The release of these hormones results in the immediate availability of energy and oxygen intake and decreases blood flow to areas not critical for movement. This can also inhibit digestion, growth, immune function, reproduction and pain perception.
Why It Matters
When your pet is under stress, the memories of any events occurring during that time will be very powerful, and how your pet is handled during veterinary visits may have long standing consequences for our future ability to handle him or her.
Why We Choose Lower-Stress Handling
When stressors are unremitting and the stress response continues, virtually every system within the body can be pathologically affected to varying degrees—cardiovascular, metabolic, reproductive, gastrointestinal, immune and skin.
The results can include myopathy (muscle disorders), fatigue, hypertension, decreased growth rates, gastrointestinal distress and suppressed immune function.

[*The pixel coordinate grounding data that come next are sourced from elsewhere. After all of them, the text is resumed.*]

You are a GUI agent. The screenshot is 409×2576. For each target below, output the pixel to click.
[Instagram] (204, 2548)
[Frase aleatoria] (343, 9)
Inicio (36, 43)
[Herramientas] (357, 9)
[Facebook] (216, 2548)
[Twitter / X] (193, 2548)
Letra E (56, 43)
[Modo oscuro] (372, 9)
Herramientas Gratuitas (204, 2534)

Chronic stress can even lead to structural and functional changes in the brain, and, when extreme conditions persist, permanent damage can result.
What Fear Free Looks Like
Being Fear Free℠ means putting your pet’s emotional well being at the center of everything we do. It means there are no longer “standard procedures” for… well, anything. There is only what works for your pet in that moment, makes them comfortable, and builds a foundation of trust for future visits.
What You Can Expect
We may ask to do more of the visit in the room, with you present. (Unless that doesn’t work for your pet. Then we will try something different.)
We may ask you to bring your pet slightly hungry, and keep them happily distracted with lots of high-value treats while we administer vaccines. (Unless your pet responds better to gentle praise or touch instead.)

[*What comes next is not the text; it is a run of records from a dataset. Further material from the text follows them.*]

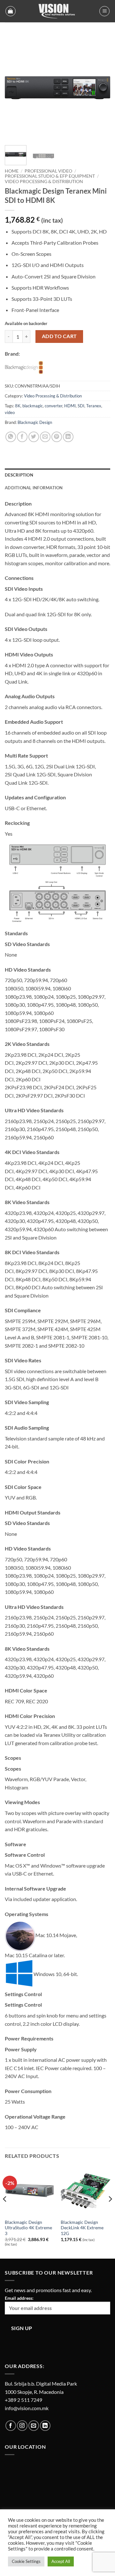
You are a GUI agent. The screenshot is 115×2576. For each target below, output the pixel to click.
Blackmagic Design (35, 422)
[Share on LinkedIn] (68, 437)
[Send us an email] (33, 2425)
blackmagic (32, 405)
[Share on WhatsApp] (10, 437)
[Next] (100, 87)
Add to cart (59, 336)
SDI (81, 405)
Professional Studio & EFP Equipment (50, 176)
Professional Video (48, 171)
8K (17, 405)
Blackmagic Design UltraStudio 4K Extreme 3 (28, 2228)
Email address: (19, 2298)
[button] (10, 11)
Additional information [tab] (34, 487)
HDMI (70, 405)
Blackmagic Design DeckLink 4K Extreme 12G (82, 2228)
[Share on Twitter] (33, 437)
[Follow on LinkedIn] (45, 2425)
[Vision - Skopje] (57, 11)
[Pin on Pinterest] (56, 437)
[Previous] (15, 87)
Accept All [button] (60, 2561)
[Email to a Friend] (45, 437)
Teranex (93, 405)
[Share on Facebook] (22, 437)
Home (12, 171)
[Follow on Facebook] (10, 2425)
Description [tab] (19, 474)
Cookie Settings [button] (26, 2561)
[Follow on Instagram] (22, 2425)
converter (53, 405)
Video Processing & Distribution (44, 181)
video (10, 412)
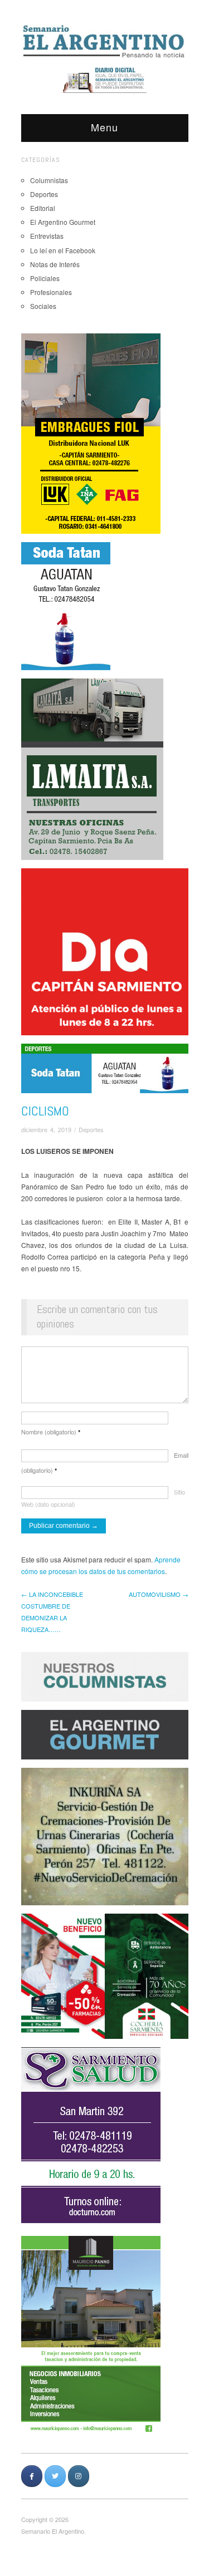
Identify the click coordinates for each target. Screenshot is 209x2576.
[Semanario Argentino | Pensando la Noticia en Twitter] (55, 2476)
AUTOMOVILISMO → (158, 1594)
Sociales (43, 306)
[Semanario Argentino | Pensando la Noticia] (104, 40)
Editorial (42, 208)
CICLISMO (45, 1110)
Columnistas (49, 180)
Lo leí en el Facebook (62, 250)
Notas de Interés (55, 264)
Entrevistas (47, 235)
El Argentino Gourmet (62, 222)
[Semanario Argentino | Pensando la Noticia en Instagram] (78, 2476)
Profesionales (51, 292)
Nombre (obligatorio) (50, 1431)
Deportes (44, 194)
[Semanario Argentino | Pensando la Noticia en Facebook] (31, 2476)
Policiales (45, 278)
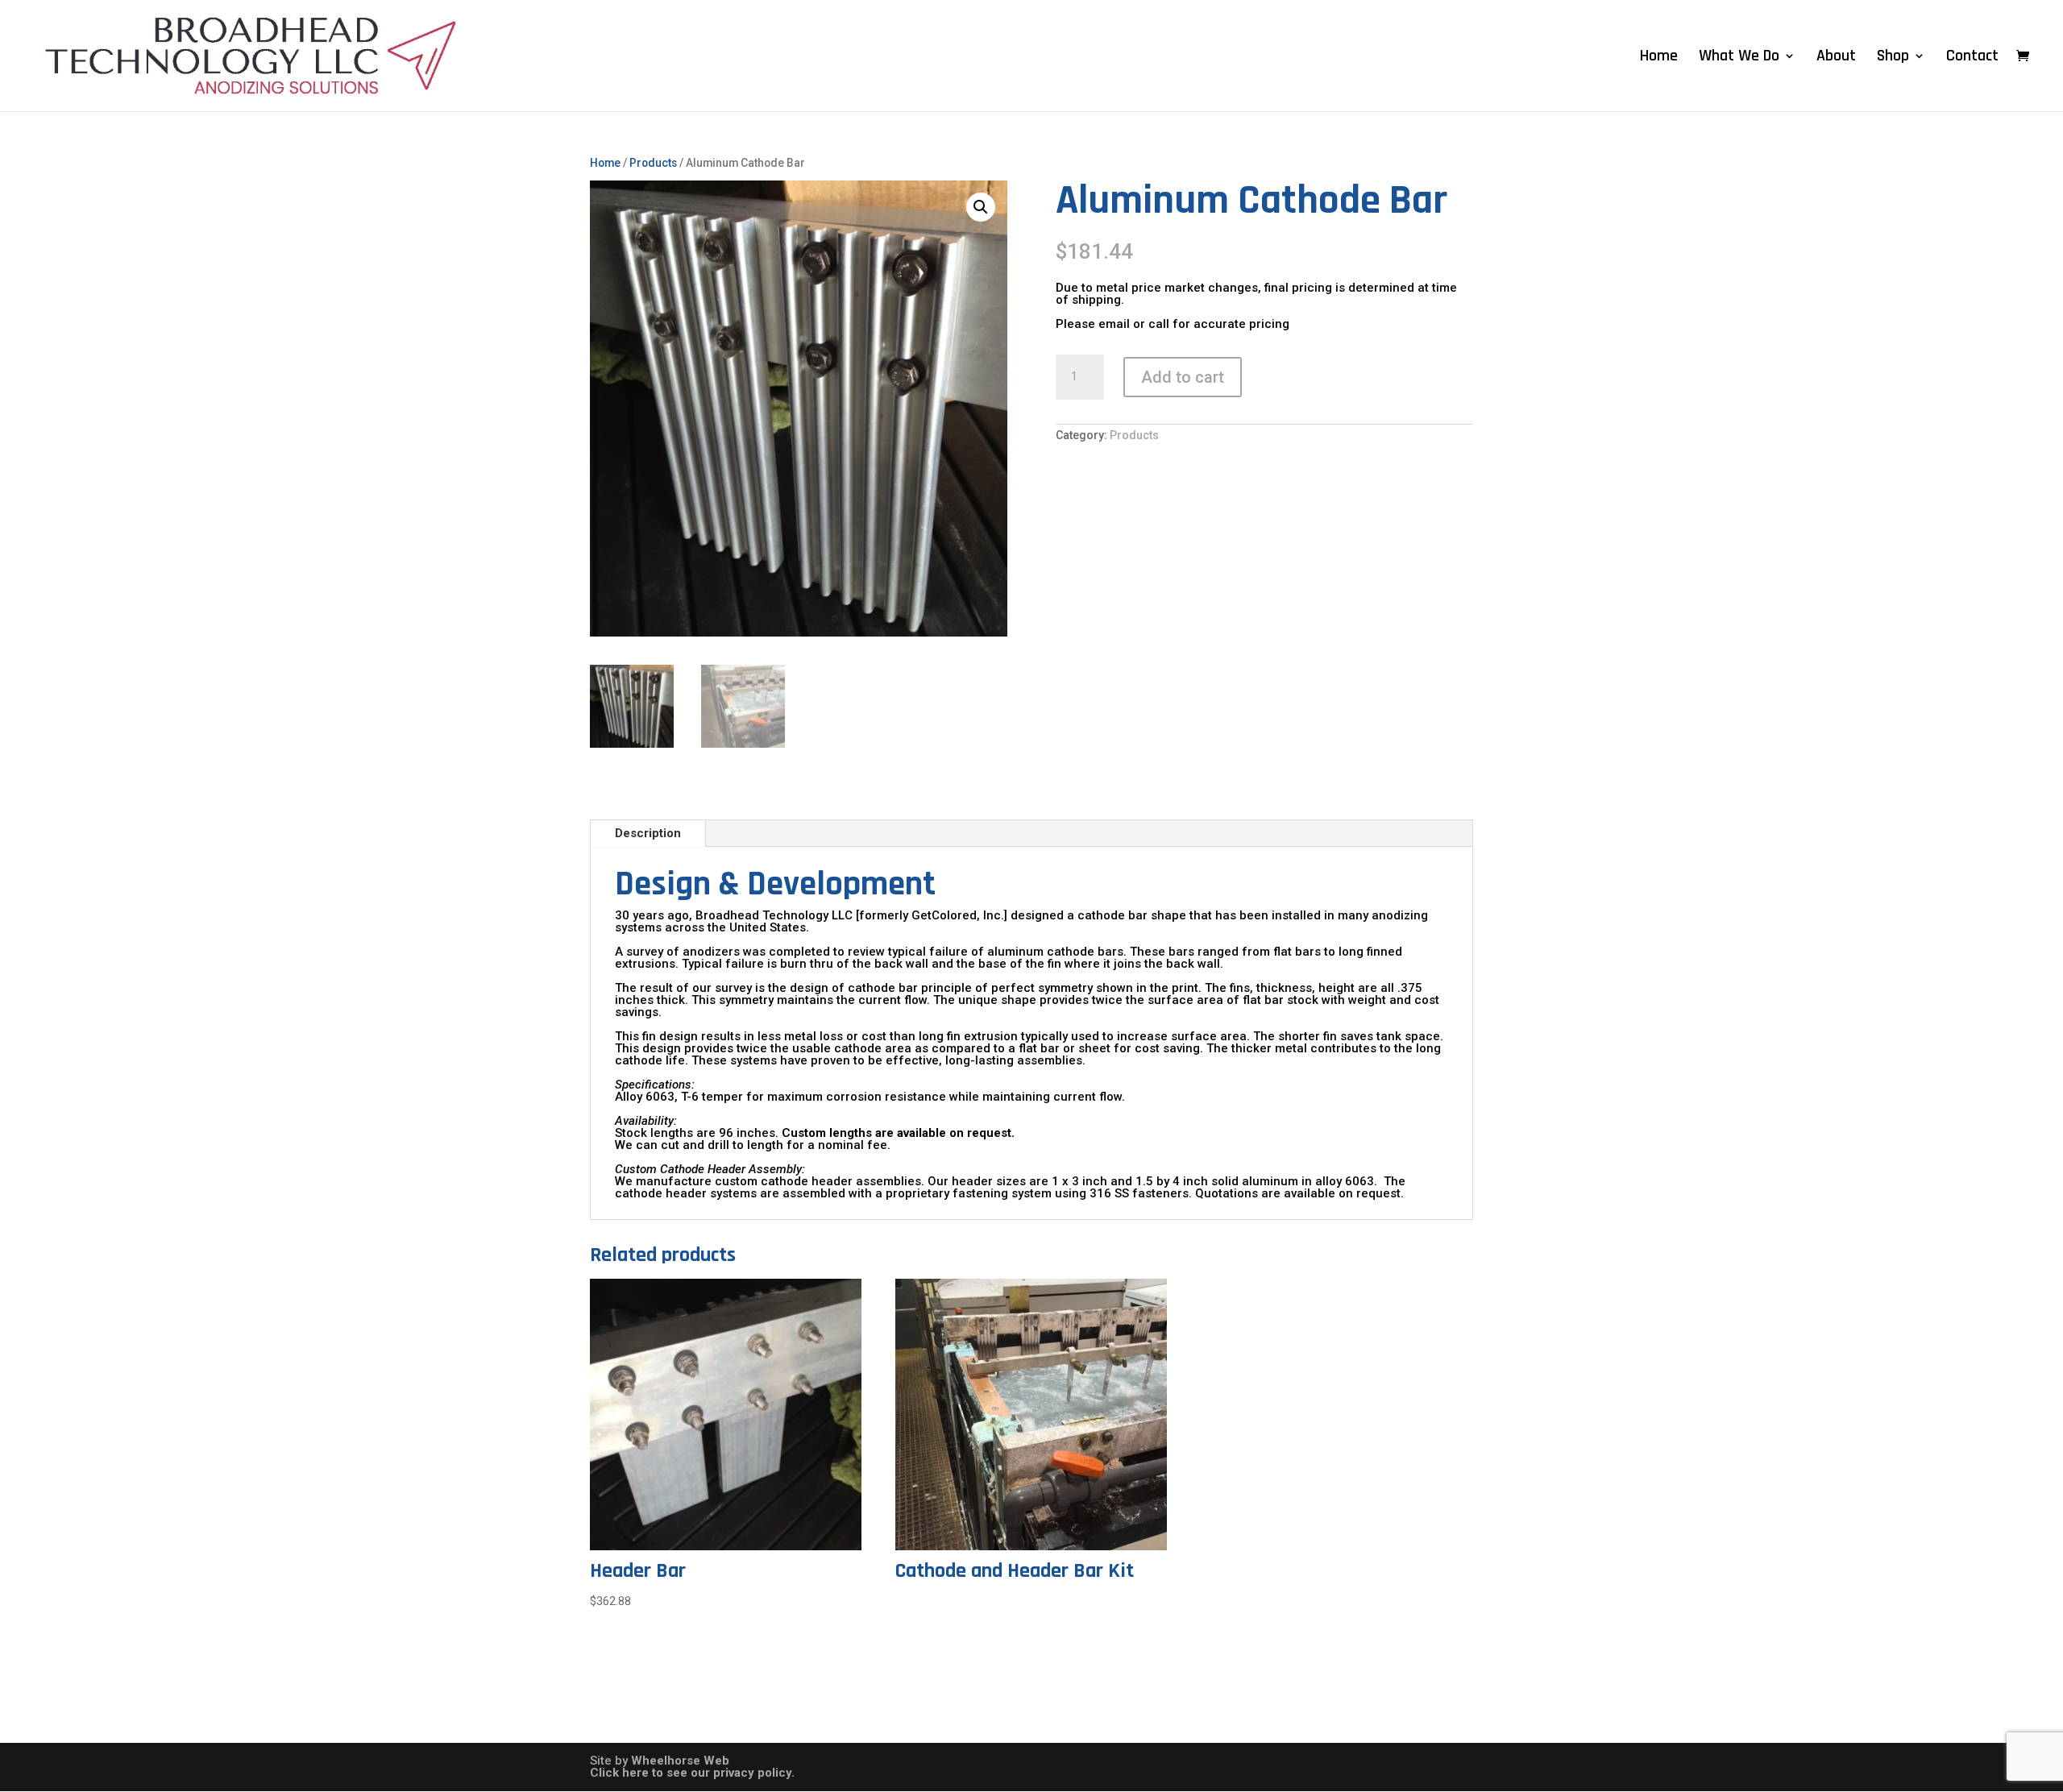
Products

We may ask you to come in for “happy visits,” where we don’t do anything except show your pet love and encouragement, and teach them that this is a safe place.

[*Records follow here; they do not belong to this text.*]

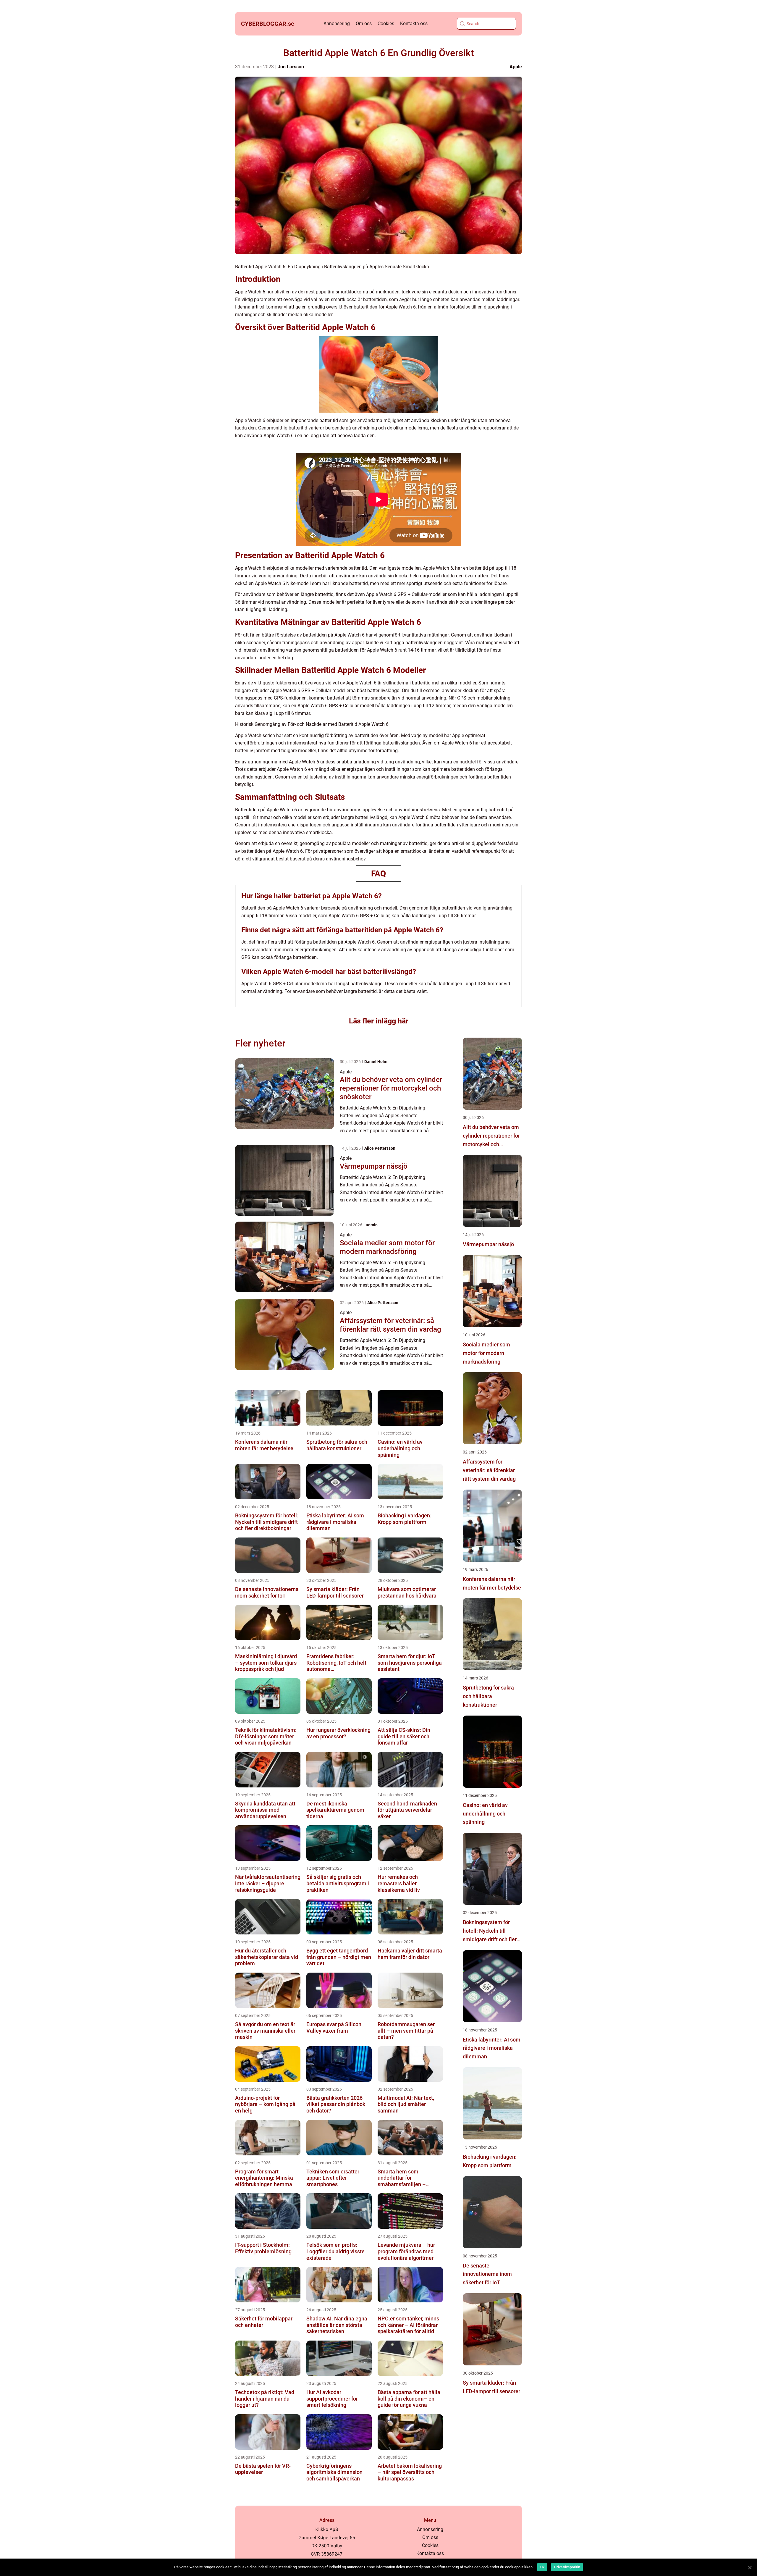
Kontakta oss (414, 23)
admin (372, 1224)
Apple (515, 67)
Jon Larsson (291, 67)
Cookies (386, 23)
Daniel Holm (375, 1061)
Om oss (364, 23)
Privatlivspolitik (567, 2567)
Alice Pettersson (379, 1148)
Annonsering (336, 23)
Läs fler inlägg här (378, 1021)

We may give you medication, herbs, or supplements to give your pet at home, to calm them before the appointment.
We will always be listening to what your pet is telling us, and promise to change what isn’t working.
We will never just “get it done” at the cost of your pet’s trust or emotional well-being.
Because positive experiences at the vet are so important to your pet’s long-term well-being, if things are just not working despite our best efforts, we may ask to try again another day.
Why We May Ask to Stop a Visit
When pets show subtle signs of fear or anxiety during a veterinary visit, if we proceed without attempting to alleviate the stress, we may not change the pet’s behavior at that time, but the pet will learn from the experience and will likely behave in a more fearful manner at the next visit.
Anything we do to relieve the stress of the visit will pay off in future visits being less difficult for your pet. Remember that frequent, distressing experiences can negatively impact an animal’s overall health and well-being.
Also, by continuing with a procedure when an animal is showing signs of anxiety, we are teaching the animal that its normal means of communication is meaningless. If we do that, what recourse might that animal have but to develop other less tolerable means of communicating its discomfort?
To avoid this scenario, when we identify signs of fear— especially during elective procedures—we may stop the visit and ask you to return at a later time when the pet is less stressed.